Exercise description:
Copy out every record that follows, word for word.

Collected data entries
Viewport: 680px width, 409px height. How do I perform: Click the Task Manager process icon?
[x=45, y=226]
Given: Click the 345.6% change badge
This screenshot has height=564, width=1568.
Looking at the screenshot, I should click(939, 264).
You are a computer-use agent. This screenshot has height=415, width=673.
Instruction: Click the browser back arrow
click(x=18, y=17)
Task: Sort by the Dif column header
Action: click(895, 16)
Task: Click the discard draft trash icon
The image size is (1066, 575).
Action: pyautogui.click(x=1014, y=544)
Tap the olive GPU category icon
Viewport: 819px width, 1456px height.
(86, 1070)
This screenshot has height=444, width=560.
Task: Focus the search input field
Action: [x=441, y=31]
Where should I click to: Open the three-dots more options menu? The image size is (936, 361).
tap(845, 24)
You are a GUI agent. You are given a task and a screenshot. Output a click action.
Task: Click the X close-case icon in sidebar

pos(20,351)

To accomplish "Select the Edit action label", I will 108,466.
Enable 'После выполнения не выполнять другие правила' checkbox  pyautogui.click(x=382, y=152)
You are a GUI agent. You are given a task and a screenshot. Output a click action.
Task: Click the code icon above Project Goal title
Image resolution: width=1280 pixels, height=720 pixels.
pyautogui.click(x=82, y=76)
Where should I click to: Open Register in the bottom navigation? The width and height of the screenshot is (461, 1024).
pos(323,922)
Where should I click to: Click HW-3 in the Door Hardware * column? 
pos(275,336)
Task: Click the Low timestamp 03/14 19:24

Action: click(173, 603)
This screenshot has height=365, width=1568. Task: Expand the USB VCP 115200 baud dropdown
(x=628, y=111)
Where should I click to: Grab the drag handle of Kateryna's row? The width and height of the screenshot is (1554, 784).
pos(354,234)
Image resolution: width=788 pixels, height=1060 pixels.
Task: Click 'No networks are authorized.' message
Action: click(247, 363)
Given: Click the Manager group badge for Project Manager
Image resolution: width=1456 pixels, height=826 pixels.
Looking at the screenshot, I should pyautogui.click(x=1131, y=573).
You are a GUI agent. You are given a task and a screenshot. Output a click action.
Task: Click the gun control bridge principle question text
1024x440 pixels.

Solution below:
Viewport: 680px width, 409px height. How do I perform: Click the Task Manager process icon?
[x=45, y=226]
Given: Click the 345.6% change badge
This screenshot has height=564, width=1568.
Looking at the screenshot, I should click(939, 264).
You are a computer-use agent. This screenshot has height=415, width=673.
Instruction: Click the browser back arrow
click(x=18, y=17)
Task: Sort by the Dif column header
Action: click(895, 16)
Task: Click the discard draft trash icon
The image size is (1066, 575).
Action: pyautogui.click(x=1014, y=544)
Tap the olive GPU category icon
Viewport: 819px width, 1456px height.
(86, 1070)
This screenshot has height=444, width=560.
Task: Focus the search input field
Action: [x=441, y=31]
Where should I click to: Open the three-dots more options menu? The image size is (936, 361).
tap(845, 24)
You are a GUI agent. You are given a task and a screenshot. Output a click action.
Task: Click the X close-case icon in sidebar

pos(20,351)

To accomplish "Select the Edit action label", I will 108,466.
Enable 'После выполнения не выполнять другие правила' checkbox  pyautogui.click(x=382, y=152)
You are a GUI agent. You are given a task and a screenshot. Output a click action.
Task: Click the code icon above Project Goal title
Image resolution: width=1280 pixels, height=720 pixels.
pyautogui.click(x=82, y=76)
Where should I click to: Open Register in the bottom navigation? The width and height of the screenshot is (461, 1024).
pos(323,922)
Where should I click to: Click HW-3 in the Door Hardware * column? 
pos(275,336)
Task: Click the Low timestamp 03/14 19:24

Action: click(173, 603)
This screenshot has height=365, width=1568. Task: Expand the USB VCP 115200 baud dropdown
(x=628, y=111)
Where should I click to: Grab the drag handle of Kateryna's row? The width and height of the screenshot is (1554, 784).
pos(354,234)
Image resolution: width=788 pixels, height=1060 pixels.
Task: Click 'No networks are authorized.' message
Action: click(247, 363)
Given: Click the Manager group badge for Project Manager
Image resolution: width=1456 pixels, height=826 pixels.
Looking at the screenshot, I should pyautogui.click(x=1131, y=573).
You are a GUI agent. You are given a task and a screenshot. Output a click action.
Task: Click the gun control bridge principle question text
1024x440 pixels.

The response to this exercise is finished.